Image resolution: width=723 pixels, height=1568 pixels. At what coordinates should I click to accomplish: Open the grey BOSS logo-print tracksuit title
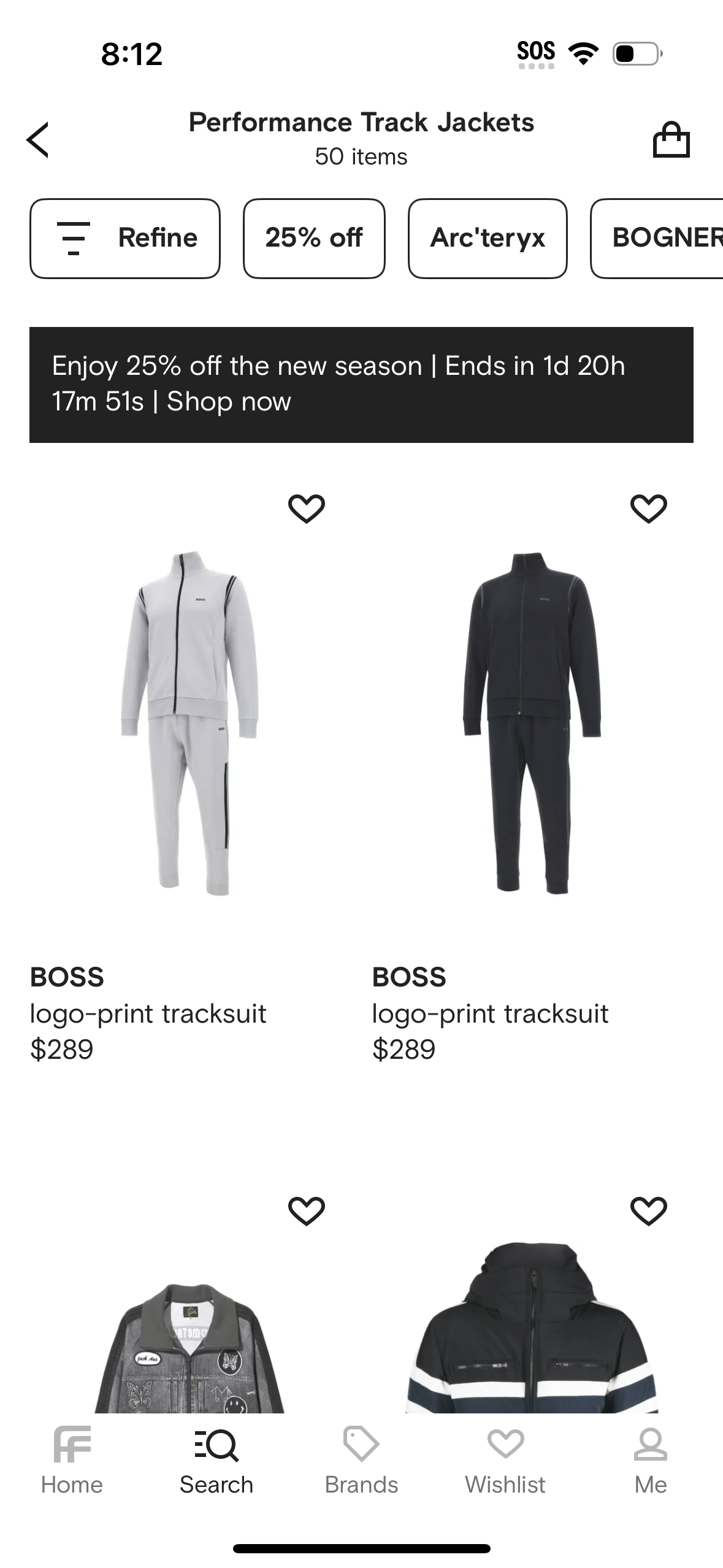(x=148, y=1013)
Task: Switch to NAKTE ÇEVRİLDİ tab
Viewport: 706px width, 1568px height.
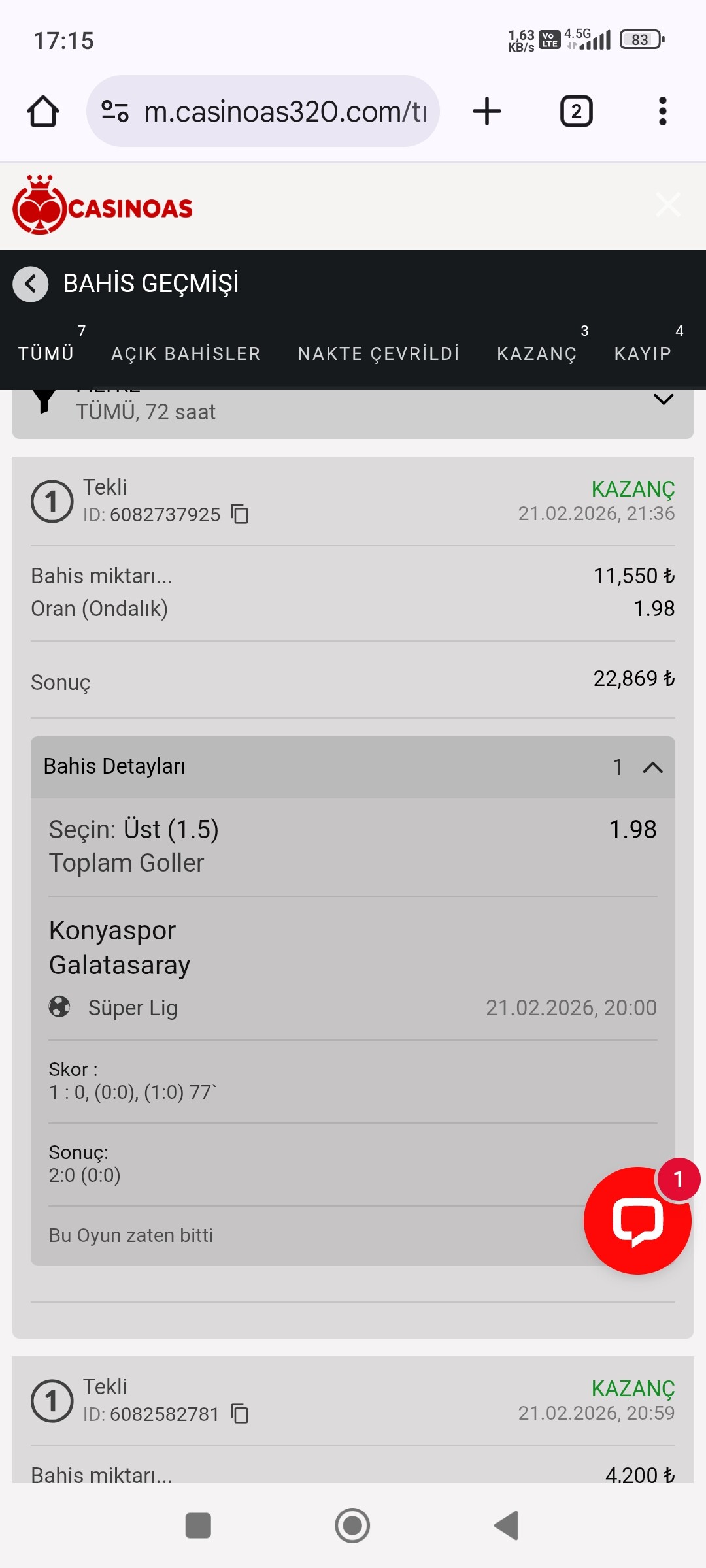Action: coord(378,353)
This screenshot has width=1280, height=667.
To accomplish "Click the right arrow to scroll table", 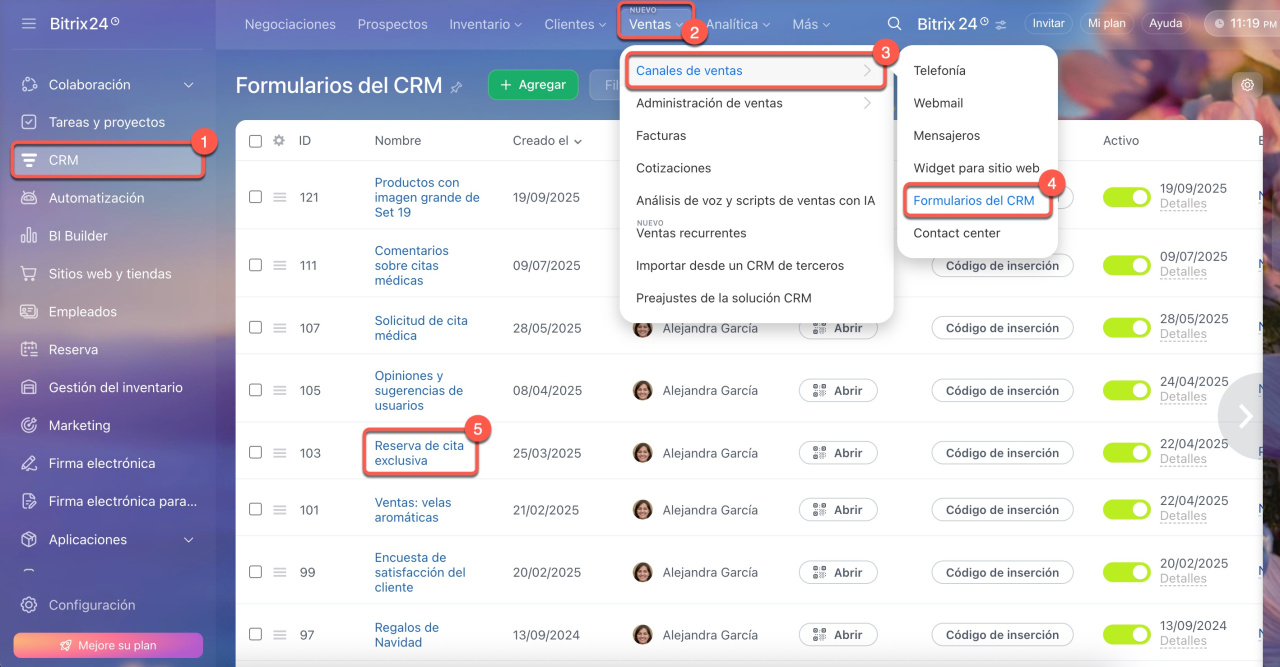I will click(1245, 416).
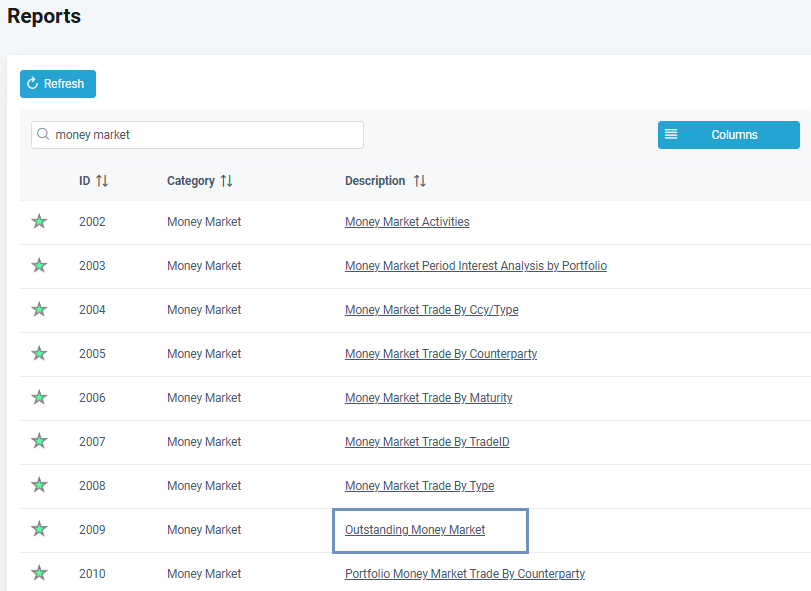This screenshot has width=811, height=591.
Task: Click the star next to report 2006
Action: pos(39,397)
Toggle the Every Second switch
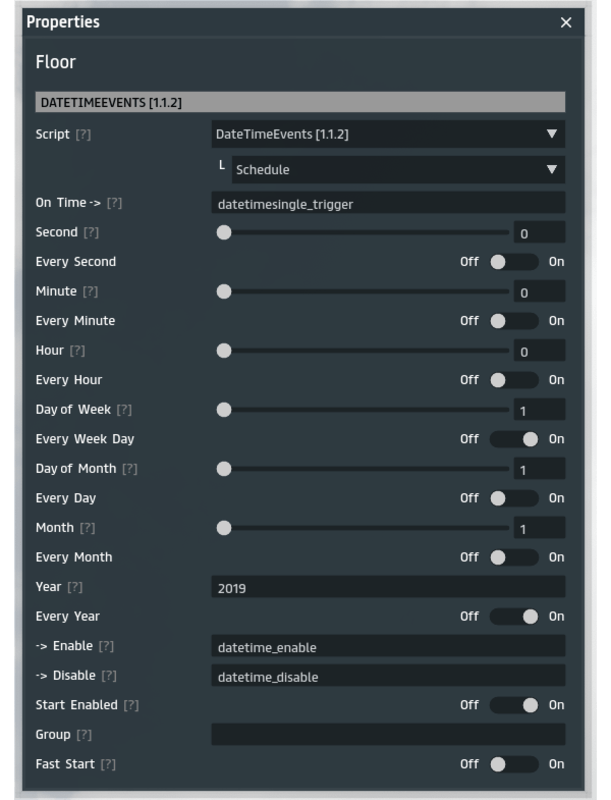The image size is (611, 800). click(513, 262)
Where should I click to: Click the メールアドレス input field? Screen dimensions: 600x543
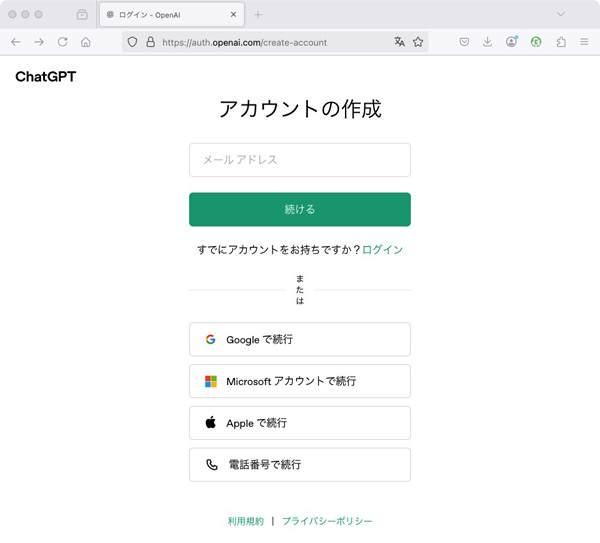coord(299,160)
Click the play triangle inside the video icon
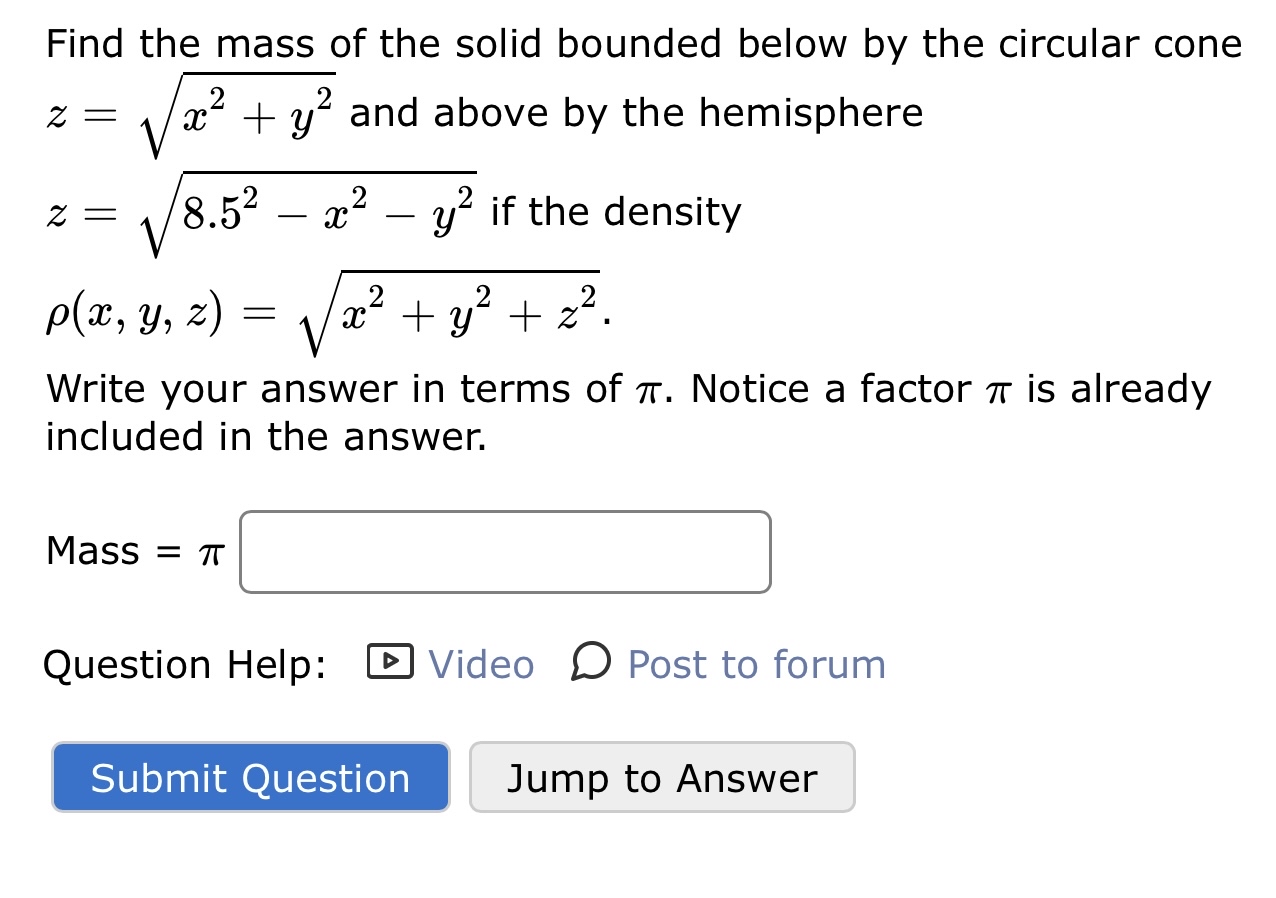This screenshot has width=1276, height=898. point(390,663)
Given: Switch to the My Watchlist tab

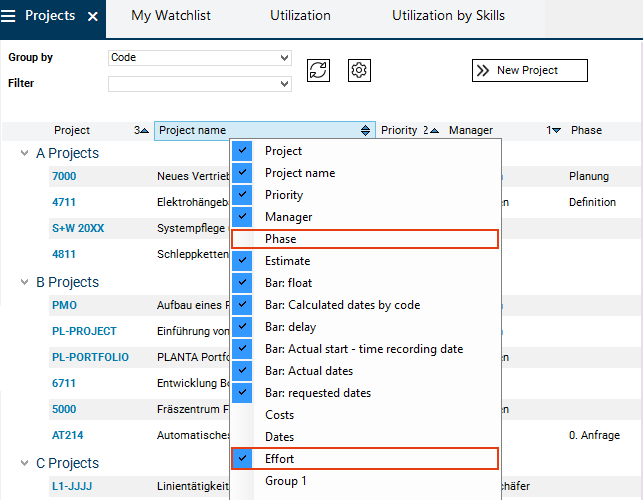Looking at the screenshot, I should click(x=171, y=16).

■ ■ ■ ■ ■

THE TASK> Repeat, word for word and with no pictures, only the lines running from the beginning of the data to the line that contains "This screenshot has width=1280, height=667.".

ANSWER SPACE>
Image resolution: width=723 pixels, height=1568 pixels. At what coordinates should I click to accomplish: Open the grey BOSS logo-print tracksuit title
(x=148, y=1013)
Task: Switch to NAKTE ÇEVRİLDİ tab
Viewport: 706px width, 1568px height.
Action: coord(378,353)
This screenshot has width=1280, height=667.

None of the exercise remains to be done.